« Finalement, quelle sorte de vertu le travail est-il ? Une vertu d’esclave. Mais comment a-t-il pu devenir à l’époque moderne – imperceptiblement – une idéologie, une éthique et, osons le dire : un dieu ? Que signifie d’ailleurs ce mot : travail ? L’action, l’activité ne constituent pas un travail, même si elles vont de pair avec celui-ci. Autrefois, dans l’Antiquité, les artistes ne « travaillaient » pas, au sens où on le dit, par exemple, de Dickens ou de Zola, etc. Le travail comme conquête, comme dynamique, comme façon de vivre, voire comme idée de la vie – comme antinomie de la vie contemplative.

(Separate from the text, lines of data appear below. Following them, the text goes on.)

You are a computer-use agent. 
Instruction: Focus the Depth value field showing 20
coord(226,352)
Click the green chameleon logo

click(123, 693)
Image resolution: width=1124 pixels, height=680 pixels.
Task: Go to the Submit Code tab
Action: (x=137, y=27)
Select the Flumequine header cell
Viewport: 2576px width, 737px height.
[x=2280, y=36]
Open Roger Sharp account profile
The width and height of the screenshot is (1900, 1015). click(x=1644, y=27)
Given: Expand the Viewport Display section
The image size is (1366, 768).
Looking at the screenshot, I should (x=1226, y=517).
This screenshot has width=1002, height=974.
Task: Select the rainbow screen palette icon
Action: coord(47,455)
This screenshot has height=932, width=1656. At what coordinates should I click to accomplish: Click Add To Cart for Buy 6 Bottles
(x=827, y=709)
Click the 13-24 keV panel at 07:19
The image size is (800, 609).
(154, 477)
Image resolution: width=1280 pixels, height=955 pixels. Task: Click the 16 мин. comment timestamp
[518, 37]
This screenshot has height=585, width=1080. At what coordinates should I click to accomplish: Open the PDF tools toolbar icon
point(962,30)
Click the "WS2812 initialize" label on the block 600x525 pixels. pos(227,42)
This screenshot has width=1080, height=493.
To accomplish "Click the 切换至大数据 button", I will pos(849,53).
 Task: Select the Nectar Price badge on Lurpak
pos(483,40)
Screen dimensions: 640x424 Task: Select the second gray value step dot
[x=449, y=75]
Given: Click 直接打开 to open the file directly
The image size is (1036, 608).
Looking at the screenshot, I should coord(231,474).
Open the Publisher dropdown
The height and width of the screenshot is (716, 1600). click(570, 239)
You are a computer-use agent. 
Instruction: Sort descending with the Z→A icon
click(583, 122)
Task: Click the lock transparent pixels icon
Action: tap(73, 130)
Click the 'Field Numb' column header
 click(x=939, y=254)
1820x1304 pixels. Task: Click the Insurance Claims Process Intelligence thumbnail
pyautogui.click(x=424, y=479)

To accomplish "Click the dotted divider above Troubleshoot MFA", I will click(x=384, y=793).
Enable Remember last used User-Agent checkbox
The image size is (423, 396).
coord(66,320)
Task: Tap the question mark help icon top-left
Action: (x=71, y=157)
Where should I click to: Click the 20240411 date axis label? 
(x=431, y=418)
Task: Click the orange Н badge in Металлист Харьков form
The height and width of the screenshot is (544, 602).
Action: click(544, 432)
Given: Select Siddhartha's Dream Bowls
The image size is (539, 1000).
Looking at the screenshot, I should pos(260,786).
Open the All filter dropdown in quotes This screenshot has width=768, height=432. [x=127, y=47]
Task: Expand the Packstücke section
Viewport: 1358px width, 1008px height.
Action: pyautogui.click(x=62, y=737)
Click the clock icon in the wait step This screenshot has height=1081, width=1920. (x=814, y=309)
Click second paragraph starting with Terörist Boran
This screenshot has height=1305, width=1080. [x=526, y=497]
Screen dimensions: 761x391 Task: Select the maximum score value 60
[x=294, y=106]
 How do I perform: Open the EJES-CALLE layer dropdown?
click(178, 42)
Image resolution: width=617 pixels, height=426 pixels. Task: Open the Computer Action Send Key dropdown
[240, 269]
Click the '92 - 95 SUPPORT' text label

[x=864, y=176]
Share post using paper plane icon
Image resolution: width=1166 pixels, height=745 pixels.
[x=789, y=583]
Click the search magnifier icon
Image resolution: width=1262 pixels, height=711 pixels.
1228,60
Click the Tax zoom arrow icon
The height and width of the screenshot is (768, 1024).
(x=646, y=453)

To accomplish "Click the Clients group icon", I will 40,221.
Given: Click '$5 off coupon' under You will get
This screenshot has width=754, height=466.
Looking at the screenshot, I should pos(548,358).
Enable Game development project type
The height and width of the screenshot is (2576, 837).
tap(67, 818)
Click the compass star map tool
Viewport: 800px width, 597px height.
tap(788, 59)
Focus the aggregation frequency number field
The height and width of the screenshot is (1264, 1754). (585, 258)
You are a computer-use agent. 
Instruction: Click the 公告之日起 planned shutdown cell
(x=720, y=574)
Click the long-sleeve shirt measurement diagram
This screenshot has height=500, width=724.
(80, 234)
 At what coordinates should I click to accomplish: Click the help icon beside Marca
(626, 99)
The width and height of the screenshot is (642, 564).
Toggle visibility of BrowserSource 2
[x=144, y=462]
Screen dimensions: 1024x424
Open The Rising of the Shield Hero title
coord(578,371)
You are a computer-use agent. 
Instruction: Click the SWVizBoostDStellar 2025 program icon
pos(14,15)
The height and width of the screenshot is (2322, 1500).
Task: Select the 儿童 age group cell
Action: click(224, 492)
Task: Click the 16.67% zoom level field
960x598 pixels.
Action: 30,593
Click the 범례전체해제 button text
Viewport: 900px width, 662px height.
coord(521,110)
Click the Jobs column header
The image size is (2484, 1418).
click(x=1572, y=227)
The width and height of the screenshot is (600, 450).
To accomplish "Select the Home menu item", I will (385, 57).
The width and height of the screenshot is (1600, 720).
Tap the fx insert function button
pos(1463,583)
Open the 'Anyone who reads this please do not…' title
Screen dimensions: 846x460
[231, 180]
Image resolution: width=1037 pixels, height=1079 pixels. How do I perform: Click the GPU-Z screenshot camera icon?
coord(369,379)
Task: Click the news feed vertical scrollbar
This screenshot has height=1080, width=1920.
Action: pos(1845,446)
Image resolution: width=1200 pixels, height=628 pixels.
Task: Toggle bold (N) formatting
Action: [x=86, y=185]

Le travail qui ne voit qu’inutilité et parasitisme dans la contemplation, dans les jeux de forme supérieurs de la vie, dans tout ce qui est aristocratique. Est-ce une révolution ou une folie ? (…) Quoiqu’il en soit, le fait est que, de nos jours, le travail écrase et justifie tout (Auschwitz et la Sibérie, pour citer des exemples extrêmes) : le travail est le seul dieu agissant que l’humanité adore, ouvertement ou non, mais unanimement, comme un nouveau Moloch. Il imprègne toute sa vie morale ; la morale du travail a repoussé à l’arrière-plan toutes les autres morales – y compris l’éthique du travail elle-même –, elle est totalement an und für sich, en soi et pour soi. Mais l’automatisme né du travail ne tarde pas à offrir à la société une masse qui reste sans activité – et donc sans dieu : afin de poursuivre une vie religieuse, elle s’engage dans la destruction méthodique, qui est aussi un travail, en fin de compte, pour peu qu’on lui trouve une morale. La baisse de niveau de l’humanité a commencé avec la victoire du dieu-travail et sa transformation en morale universelle (…). »
Imre Kertész, « Journal de galère », Actes Sud, 2010.
Imre Kertész, « Journal de galère », Actes Sud, 2010.